Les associations pèsent de plus en plus en politique

A cause de cette connotation négative, les associations préfèrent employer le mot « plaidoyer » qui signifie plus : parler au nom d’une valeur, éveiller la conscience politique autour d’un problème donné. Cela fait des années que des associations, comme le CCFD ou « Justice network » par exemple, forment leurs membres au plaidoyer ! Il s’agit dans tous les cas de stratégies d’influence sur les décisions politiques.

Et les partis ?

« S’encarter », quelle horreur ! Le concept de parti renvoie à deux faits qui font que l’adhésion y est difficile :

– le discours sur le monde dans un parti politique est totalisant, il faut adhérer à un groupe de pensées et de valeurs communes ;
– les partis sont des agents de conflit, puisque le discours qui y est développé s’oppose à d’autres. Et ces conflits naissent à l’intérieur même !

Ces dernières années, avec la pensée « alter », on a plutôt vu fleurir des collectifs, des mouvements, des forums, des coordinations, signes d’une grande défiance par rapport aux expériences passées, syndicats et partis. Ainsi, Les Verts ont longtemps hésité à devenir un parti et Europe Ecologie ne s’y résout pas.

Ce refus de s’engager dans un parti est lié aussi au peu d’estime envers les élus politiques, soupçonnés de n’agir qu’en vue de leur réélection. Or, comme le développe Marcel Gauchet dans son livre L’avènement de la démocratie cité sur son blog, l’élu est double : il agit en fonction du mandat qui lui a été octroyé en essayant de correspondre aux vœux de ses concitoyens, mais il fait un second métier, caché, officieux : il a le sens du politique, il a des convictions.

N’oublions pas que les partis sont les enfants de la démocratie ! Ils représentent le mode « normal » d’accès au pouvoir. Quoique, aujourd’hui, bien des repères soient bouleversés : les associations ont de plus en plus d’élus et les listes établies par les partis font la part belle à la société civile pour peu qu’il s’agisse de personnalités médiatiques, de quelqu’un issu de l’immigration ou d’une femme… jeune. Les militants formés, compétents et engagés se sentent relégués ! Adhérer à un parti, c’est, ou c’était, débattre et décider des listes de candidats aux élections. Or, si on généralise des primaires à gauche, selon des modalités non définies (et pourtant votées par les adhérents du PS), on ne pousse pas à l’adhésion car on pourra de toutes façons peser le jour des primaires.

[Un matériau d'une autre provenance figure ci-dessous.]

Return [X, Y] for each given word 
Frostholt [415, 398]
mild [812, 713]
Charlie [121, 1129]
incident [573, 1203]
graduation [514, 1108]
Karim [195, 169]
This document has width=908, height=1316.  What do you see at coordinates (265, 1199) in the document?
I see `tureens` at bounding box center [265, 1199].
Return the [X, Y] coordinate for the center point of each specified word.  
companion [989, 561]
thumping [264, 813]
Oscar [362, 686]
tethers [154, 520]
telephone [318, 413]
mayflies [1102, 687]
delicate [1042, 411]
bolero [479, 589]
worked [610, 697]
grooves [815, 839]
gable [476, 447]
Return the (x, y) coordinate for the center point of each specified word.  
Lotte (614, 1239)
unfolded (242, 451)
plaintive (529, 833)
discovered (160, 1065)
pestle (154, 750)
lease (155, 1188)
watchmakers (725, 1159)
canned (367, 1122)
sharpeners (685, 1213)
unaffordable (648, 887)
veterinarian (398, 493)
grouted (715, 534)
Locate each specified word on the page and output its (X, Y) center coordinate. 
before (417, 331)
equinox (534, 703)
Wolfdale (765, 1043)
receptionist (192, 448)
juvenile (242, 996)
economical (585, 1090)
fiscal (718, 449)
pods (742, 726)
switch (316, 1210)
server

Si on reconnaît le rôle politique des associations, qui prennent souvent de vitesse et de radicalité le monde politique, celui-ci est le seul à pouvoir traduire les tendances qu’elles expriment : sans mandat électif, on ne change pas la société.

Pour Jacques Delors, « le » politique désigne l’engagement au service du bien commun et « la » politique renvoie à l’affrontement partisan avec tous ses travers. « Si l’on veut vraiment agir politiquement, il est impossible de dissocier les deux, cette distinction totalement artificielle ouvre la porte à tous les renoncements. » (La Vie, 18 février 2010).